Design issues
Identity values
The two main objects for which an identity value may be required are:
- resource link (resource_link_id)
- user (user_id)
These ID values are guaranteed by the tool consumer to be unique; hence, when supporting multiple tool consumers, they should be combined with the consumer key to provide "globally" unique IDs. Note that the user_id parameter is not required by the LTI specification and so may not be received. The user_id parameter should also be an opaque value, typically an internal database key; if you need to match a user account with existing data then look for the optional lis_person_sourcedid parameter (a similar LIS parameter may also be passed for the context: lis_course_section_sourcedid). Be very wary of using a value such as email address as an identity value for a user - not only may it not be unique, but it also may not be a trusted value in the sense that the tool consumer may allow users to edit this value themselves.
Roles
The typcial roles which a user might be given are:
- Learner
- Instructor
- Teaching Assistant
The role name may be prefixed with "urn:lti:role:ims/lis/" so, for example, urn:lti:role:ims/lis/Instructor is equivalent to Instructor. (See Appendix A.2 of the LTI specification for a complete list of permitted roles.) Note that a user may have more than one role, multiple roles are separated with commas.
Data persistence
Which values passed in a launch are actually required and which should be saved?
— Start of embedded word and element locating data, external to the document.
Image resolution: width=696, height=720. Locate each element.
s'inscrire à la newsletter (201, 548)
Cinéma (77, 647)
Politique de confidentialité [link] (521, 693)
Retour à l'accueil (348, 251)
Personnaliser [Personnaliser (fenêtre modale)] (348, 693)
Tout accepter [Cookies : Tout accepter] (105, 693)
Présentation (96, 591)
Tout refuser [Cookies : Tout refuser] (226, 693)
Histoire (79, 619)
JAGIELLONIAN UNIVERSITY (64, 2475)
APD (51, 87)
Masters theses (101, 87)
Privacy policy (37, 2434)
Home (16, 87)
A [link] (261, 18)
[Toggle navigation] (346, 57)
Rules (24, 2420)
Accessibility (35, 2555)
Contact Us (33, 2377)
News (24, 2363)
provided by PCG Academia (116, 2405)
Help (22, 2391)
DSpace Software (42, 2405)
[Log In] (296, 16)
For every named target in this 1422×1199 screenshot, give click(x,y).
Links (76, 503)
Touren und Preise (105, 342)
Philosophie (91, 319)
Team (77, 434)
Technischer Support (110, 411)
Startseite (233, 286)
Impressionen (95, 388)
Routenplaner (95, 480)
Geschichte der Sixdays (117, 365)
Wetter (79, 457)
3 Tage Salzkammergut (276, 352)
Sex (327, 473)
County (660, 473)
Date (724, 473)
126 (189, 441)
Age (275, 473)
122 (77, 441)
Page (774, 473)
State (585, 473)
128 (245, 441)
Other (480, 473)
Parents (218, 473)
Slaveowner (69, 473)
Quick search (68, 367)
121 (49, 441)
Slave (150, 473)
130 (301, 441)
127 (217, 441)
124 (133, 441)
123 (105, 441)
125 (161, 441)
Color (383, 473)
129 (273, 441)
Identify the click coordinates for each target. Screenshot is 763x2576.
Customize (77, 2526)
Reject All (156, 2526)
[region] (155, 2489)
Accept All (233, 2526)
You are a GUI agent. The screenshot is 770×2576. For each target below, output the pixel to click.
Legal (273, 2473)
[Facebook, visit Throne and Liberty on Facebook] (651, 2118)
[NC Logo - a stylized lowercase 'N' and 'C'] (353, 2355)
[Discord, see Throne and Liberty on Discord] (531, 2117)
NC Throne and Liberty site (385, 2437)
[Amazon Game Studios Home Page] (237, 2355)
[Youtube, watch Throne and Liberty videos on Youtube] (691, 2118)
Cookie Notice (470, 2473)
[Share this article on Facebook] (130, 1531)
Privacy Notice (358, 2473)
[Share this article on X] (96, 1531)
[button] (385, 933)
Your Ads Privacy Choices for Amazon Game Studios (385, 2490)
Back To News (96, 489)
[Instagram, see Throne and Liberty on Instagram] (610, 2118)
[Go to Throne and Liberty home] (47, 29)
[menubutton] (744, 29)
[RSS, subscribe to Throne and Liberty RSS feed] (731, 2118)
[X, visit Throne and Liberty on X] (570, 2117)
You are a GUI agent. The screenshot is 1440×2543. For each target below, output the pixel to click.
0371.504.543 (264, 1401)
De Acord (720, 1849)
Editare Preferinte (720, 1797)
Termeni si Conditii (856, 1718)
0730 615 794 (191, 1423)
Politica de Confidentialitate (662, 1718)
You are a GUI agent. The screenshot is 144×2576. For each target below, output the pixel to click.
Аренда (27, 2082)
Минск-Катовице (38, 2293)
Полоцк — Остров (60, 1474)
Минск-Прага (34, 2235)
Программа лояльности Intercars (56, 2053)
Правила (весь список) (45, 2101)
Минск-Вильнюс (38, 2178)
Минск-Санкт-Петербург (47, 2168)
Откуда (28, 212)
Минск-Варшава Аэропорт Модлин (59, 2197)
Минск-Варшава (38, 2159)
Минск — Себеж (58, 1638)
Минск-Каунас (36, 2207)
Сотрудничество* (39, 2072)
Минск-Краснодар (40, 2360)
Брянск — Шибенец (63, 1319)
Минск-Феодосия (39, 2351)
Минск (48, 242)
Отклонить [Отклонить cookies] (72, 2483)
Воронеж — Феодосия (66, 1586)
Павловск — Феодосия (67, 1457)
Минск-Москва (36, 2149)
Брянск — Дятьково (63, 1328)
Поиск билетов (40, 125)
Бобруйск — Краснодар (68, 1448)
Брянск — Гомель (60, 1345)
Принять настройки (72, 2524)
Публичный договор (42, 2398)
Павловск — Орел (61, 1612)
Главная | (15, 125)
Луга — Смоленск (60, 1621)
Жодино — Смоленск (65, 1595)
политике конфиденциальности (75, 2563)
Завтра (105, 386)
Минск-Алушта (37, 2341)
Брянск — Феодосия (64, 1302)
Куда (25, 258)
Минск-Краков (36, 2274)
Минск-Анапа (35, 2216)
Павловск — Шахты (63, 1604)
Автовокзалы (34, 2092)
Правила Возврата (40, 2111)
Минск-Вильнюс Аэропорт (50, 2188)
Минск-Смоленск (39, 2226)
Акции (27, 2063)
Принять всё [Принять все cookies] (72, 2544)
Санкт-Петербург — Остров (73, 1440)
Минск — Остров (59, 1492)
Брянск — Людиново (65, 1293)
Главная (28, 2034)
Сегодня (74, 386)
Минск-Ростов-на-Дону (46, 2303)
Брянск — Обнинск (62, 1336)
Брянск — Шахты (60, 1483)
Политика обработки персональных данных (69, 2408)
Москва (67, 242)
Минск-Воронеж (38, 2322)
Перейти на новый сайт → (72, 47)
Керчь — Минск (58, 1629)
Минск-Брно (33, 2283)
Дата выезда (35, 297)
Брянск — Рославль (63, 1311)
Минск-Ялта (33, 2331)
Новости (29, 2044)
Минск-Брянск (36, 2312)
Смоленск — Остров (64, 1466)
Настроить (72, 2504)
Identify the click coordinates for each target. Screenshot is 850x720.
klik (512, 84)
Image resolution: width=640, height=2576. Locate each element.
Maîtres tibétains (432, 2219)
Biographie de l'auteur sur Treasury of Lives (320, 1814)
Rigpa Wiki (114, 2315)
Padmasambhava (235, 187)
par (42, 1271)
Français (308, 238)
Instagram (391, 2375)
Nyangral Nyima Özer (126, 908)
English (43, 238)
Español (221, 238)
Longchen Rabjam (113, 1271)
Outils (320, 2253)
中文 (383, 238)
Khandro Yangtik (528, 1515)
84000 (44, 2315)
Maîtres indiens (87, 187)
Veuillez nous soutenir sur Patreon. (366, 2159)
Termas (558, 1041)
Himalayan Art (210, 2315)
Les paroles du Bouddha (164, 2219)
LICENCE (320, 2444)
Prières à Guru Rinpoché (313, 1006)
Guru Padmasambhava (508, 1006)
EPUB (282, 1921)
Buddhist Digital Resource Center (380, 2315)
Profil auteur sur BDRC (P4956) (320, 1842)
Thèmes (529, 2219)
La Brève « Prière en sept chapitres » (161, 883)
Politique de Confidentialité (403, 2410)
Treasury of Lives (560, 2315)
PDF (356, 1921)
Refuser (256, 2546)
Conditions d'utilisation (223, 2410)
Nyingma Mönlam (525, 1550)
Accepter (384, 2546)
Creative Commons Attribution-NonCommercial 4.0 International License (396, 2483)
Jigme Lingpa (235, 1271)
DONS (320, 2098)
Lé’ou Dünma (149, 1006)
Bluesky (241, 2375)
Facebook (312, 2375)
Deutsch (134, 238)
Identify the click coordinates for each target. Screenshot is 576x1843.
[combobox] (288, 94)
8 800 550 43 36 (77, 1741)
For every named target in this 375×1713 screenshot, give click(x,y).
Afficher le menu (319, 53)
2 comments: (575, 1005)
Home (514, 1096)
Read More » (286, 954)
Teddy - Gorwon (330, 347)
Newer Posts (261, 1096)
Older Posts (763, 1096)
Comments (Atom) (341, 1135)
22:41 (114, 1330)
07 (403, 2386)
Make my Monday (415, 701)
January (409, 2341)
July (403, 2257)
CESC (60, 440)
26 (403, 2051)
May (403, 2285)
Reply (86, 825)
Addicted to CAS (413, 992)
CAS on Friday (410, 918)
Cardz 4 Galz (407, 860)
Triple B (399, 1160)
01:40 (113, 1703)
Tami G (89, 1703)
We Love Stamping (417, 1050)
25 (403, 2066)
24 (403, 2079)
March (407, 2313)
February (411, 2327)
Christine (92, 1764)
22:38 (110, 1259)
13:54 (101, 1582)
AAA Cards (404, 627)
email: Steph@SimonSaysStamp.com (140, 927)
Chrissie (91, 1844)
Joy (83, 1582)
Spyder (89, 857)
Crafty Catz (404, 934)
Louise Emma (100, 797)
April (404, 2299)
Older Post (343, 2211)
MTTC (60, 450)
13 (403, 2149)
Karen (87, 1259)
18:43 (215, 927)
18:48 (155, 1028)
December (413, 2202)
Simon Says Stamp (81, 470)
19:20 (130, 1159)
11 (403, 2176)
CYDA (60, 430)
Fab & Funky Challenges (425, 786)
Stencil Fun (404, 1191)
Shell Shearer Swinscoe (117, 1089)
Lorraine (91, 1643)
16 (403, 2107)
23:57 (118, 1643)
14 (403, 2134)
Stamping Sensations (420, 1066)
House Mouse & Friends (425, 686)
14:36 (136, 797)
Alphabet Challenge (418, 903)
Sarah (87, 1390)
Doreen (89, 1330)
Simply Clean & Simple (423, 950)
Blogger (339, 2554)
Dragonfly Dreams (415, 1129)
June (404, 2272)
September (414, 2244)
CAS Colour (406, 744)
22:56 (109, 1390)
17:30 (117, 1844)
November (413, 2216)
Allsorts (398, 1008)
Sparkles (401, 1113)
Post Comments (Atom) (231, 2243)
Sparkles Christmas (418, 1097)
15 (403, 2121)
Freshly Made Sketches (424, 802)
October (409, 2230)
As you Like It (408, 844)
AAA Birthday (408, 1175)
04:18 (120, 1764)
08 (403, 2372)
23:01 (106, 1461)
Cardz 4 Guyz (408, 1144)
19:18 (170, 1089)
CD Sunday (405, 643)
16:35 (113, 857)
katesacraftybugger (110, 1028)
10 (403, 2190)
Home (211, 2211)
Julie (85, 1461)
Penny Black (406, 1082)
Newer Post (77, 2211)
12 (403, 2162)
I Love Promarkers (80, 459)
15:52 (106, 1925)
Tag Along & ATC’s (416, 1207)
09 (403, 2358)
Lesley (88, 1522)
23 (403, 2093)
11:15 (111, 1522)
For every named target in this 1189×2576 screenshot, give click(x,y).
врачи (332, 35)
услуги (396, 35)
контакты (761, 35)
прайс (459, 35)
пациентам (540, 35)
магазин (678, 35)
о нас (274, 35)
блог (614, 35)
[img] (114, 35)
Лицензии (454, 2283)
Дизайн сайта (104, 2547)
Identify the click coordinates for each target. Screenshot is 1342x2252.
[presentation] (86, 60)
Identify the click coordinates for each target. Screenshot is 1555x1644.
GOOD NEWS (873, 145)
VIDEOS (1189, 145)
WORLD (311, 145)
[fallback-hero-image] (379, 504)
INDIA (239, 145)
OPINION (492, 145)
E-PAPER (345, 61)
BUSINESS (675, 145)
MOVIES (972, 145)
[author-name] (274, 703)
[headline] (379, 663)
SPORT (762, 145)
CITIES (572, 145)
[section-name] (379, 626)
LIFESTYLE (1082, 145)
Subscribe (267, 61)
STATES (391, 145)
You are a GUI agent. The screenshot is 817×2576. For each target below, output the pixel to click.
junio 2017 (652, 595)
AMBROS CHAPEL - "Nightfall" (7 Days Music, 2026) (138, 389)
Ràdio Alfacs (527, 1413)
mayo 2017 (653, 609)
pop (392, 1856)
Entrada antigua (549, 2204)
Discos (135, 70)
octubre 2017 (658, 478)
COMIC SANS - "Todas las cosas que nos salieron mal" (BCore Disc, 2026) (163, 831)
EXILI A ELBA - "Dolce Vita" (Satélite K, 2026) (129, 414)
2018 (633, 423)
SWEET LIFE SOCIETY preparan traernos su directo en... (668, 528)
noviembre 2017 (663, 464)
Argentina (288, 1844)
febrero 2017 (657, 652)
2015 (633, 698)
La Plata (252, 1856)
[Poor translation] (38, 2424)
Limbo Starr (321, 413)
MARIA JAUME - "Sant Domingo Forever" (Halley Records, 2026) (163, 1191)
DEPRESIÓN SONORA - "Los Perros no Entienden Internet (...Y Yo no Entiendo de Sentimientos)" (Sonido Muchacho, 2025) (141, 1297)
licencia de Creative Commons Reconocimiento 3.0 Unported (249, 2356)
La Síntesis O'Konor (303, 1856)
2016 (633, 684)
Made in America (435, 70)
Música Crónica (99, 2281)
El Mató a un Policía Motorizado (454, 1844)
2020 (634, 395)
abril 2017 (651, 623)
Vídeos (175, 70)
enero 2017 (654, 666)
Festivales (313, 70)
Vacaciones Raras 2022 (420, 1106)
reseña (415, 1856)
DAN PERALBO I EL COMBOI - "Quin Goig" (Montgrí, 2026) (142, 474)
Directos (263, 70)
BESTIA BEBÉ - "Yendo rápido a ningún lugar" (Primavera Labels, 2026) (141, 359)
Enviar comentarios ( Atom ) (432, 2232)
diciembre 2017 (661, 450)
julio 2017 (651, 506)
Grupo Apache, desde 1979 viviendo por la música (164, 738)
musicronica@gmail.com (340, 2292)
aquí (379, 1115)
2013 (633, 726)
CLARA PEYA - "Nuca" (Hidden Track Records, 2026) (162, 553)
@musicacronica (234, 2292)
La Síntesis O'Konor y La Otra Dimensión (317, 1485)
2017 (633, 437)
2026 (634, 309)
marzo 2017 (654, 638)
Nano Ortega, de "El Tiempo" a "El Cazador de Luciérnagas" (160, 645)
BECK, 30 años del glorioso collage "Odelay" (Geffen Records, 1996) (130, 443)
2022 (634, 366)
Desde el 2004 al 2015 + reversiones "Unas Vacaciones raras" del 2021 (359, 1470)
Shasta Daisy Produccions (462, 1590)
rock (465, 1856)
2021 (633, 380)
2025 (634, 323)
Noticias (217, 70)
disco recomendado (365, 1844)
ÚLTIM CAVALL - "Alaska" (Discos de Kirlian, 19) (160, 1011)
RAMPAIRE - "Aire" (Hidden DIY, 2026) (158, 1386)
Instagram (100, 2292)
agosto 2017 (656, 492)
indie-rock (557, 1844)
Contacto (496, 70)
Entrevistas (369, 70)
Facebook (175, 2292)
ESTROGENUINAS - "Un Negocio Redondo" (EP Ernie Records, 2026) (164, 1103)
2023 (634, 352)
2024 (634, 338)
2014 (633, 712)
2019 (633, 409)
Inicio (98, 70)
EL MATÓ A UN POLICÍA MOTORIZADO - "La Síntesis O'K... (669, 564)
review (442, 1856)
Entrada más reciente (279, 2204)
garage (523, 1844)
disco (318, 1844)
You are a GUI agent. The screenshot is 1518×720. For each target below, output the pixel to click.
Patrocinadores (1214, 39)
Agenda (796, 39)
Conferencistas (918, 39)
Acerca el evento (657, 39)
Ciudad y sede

Wherever possible you should aim to rely on as few of the launch parameters as possible; very few are actually required by the LTI specification. Default values can be used for some missing parameters; e.g. a user's name. There are also legal considerations about the passing of personal data to external systems which may restrict was is made available from a tool consumer. Since each launch contains the same parameters, there may be no need to keep a local copy which may also help with satisfying legal requirements on personal data.